Yes, mayonnaise is a colloid. Specifically, it’s a type of colloid called an emulsion, where tiny droplets of one liquid are suspended throughout another liquid. In mayo’s case, oil droplets are dispersed in a water-based mixture of egg yolk, vinegar, and lemon juice. This makes it an oil-in-water emulsion, even though oil makes up the majority of the product by weight.
What Makes Mayo a Colloid
A colloid is a mixture where particles of one substance are evenly dispersed throughout another, but the particles are too large to dissolve and too small to settle out on their own. Colloid particles range from about 1 to 1,000 nanometers. Solutions, by contrast, have particles small enough to dissolve completely, while suspensions have particles large enough to eventually sink to the bottom.
Mayonnaise fits the colloid definition because its oil exists as tiny, stable droplets suspended in a watery phase. In commercially made mayo, those oil droplets typically measure between 3 and 7 micrometers in diameter. That’s far too small to see individually with the naked eye, which is why mayo looks smooth and uniform rather than oily. If you could zoom in with a microscope, you’d see millions of individual oil spheres packed tightly together.
Colloids share a few signature traits: they don’t separate on standing (at least not quickly), they can’t be separated by simple filtration, and they scatter light. That light-scattering property is called the Tyndall effect. When light passes through a true solution like saltwater, it travels straight through because the dissolved particles are too small to interfere. In a colloid, the dispersed particles are large enough to deflect light, making the beam visible. Mayo’s opaque, creamy white appearance is itself a result of oil droplets scattering light in all directions.
How Egg Yolk Holds It Together
Oil and water don’t mix on their own.

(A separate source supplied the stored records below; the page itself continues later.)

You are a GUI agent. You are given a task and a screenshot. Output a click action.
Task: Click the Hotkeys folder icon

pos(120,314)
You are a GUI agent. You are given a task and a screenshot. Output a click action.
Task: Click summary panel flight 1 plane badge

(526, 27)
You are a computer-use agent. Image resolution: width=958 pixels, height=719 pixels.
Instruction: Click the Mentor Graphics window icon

If you simply shook oil and vinegar together, the oil would quickly float back to the top. Mayo stays stable because egg yolk acts as an emulsifier, a substance that sits at the boundary between oil and water and keeps the two from separating.
The key molecule doing this work is lecithin, a type of phospholipid found in egg yolk. Lecithin molecules have a split personality: one end is attracted to water, and the other end is attracted to oil. When you whisk oil into egg yolk, lecithin molecules arrange themselves around each tiny oil droplet, with their oil-loving ends pointing inward and their water-loving ends pointing outward into the surrounding liquid. This creates a protective coating that prevents oil droplets from merging back together. Proteins in the egg yolk also get absorbed at the oil-water boundary, adding a second layer of structural reinforcement.

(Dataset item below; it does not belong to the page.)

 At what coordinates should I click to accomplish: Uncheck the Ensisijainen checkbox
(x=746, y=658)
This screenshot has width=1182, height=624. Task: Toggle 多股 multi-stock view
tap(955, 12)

Why It Contains So Much Oil
Despite being classified as an oil-in-water emulsion (meaning oil is dispersed in water, not the other way around), mayonnaise is overwhelmingly oil. The FDA requires that any product labeled “mayonnaise” contain at least 65% vegetable oil by weight. Most commercial recipes hover around 70 to 80%.
This creates an unusual situation. The oil droplets are so tightly packed that they press against one another, which is what gives mayo its thick, semi-solid texture rather than the runny consistency you might expect from a liquid emulsion like milk. Smaller droplets pack even more tightly. Research measuring different mayonnaise samples found that those with smaller oil droplets (around 4.5 micrometers) were noticeably firmer than those with larger droplets (around 6.8 micrometers).
What Happens When Mayo “Breaks”
A broken mayonnaise is one where the emulsion has failed. Instead of a smooth, creamy spread, you get a greasy, separated mess. This happens when oil droplets lose their protective coating and merge back together, a process called coalescence.
Several things can trigger this. Adding oil too quickly while making mayo from scratch overwhelms the emulsifier, leaving droplets uncoated. Temperature extremes cause problems too: refrigerating mayo below freezing can rupture the emulsifier layer, and excessive heat destabilizes it. Vigorous shaking or stirring after the emulsion has set can also break it apart.
If your homemade mayo breaks, the fix relies on the same science that created the emulsion in the first place. Start a fresh egg yolk in a clean bowl and very slowly whisk the broken mixture into it. The new yolk provides fresh lecithin and proteins to re-coat the oil droplets, rebuilding the emulsion from scratch.
Other Colloid Types for Comparison
Emulsions like mayonnaise are just one category of colloid. The classification depends on what’s dispersed in what:
- Liquid in liquid (emulsion): mayo, milk, salad dressing
- Solid in liquid (sol): paint, blood, muddy water
- Gas in liquid (foam): whipped cream, shaving cream
- Liquid in gas (aerosol): fog, hair spray
- Solid in gas (aerosol): smoke, dust in air
- Gas in solid (solid foam): marshmallow, styrofoam
Butter is an interesting counterpart to mayo. While mayo is oil droplets dispersed in water (oil-in-water), butter is water droplets dispersed in fat (water-in-oil). Both are emulsions and both are colloids, but their continuous phases are reversed, which is why they behave so differently at room temperature.